> [Document]
——

The union is unique in its structure, having only one centralised federal branch which is not separated into state branches.

History

In 2018, plans began to merge the two the unions United Voice and National Union of Workers. In June 2019, the Fair Work Commission approved a vote on the proposed merger between the two unions held in August 2019. On 30 August 2019 the Australian Electoral Commission declared the result of the vote, with just over 95% of members supporting the amalgamation.

Governance and structure
The organisation operates as a national structure and does not have divisions or branches. Governance of the organisation is vested in a National Convention of approximately 500 Delegates, from industries and workplaces across Australia, elected by all financial members. A meeting of the convention is held every 4 years.

Between meetings of the National Convention its powers are exercised by a Member Council, consisting of 50 rank and file Councillors and the National Executive. Both the Councillors and the National Executive are elected by and from the convention.

——

> [Exercise tasks]
**a)** According to the union text, how often is a meeting of the National Convention held?
**b)** In the union text, take the stretch from "Governance and structure" through "every 4 years." and swap "Delegates" for "representatives".
The records are separate material with no tie to the union text.

> [Provided data]
——

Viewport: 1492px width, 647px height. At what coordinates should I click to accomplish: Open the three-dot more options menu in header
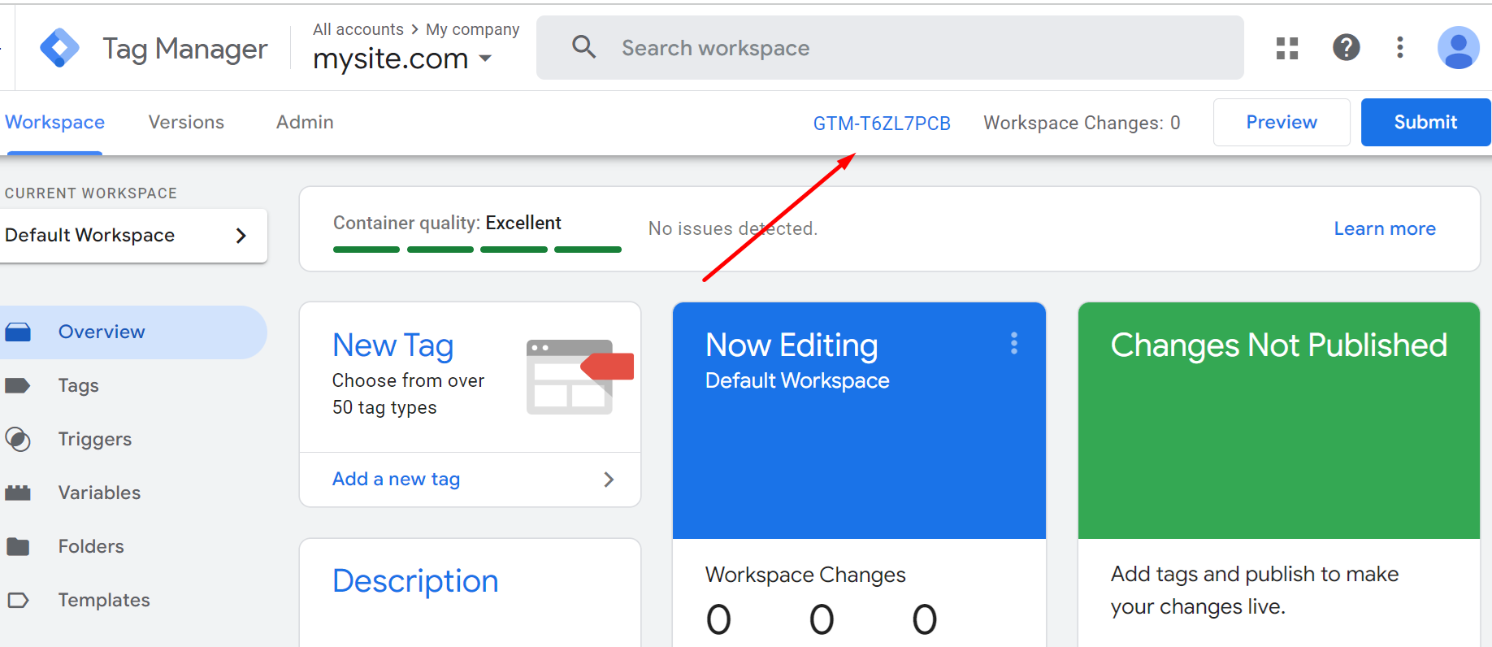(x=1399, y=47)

——

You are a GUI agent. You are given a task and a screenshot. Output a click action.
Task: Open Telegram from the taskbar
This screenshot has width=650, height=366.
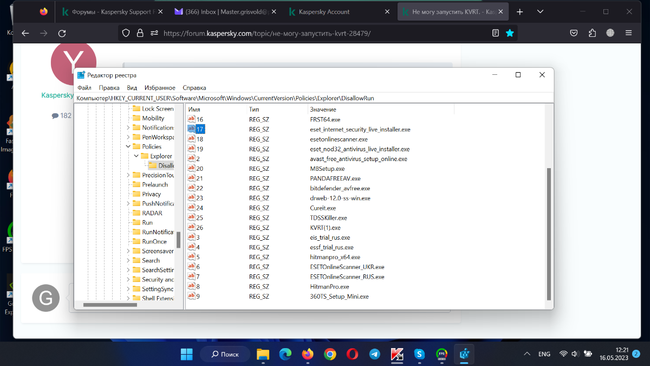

——

> [Answers given]
**a)** Every 4 years.

**b)**
Governance and structure
The organisation operates as a national structure and does not have divisions or branches. Governance of the organisation is vested in a National Convention of approximately 500 representatives, from industries and workplaces across Australia, elected by all financial members. A meeting of the convention is held every 4 years.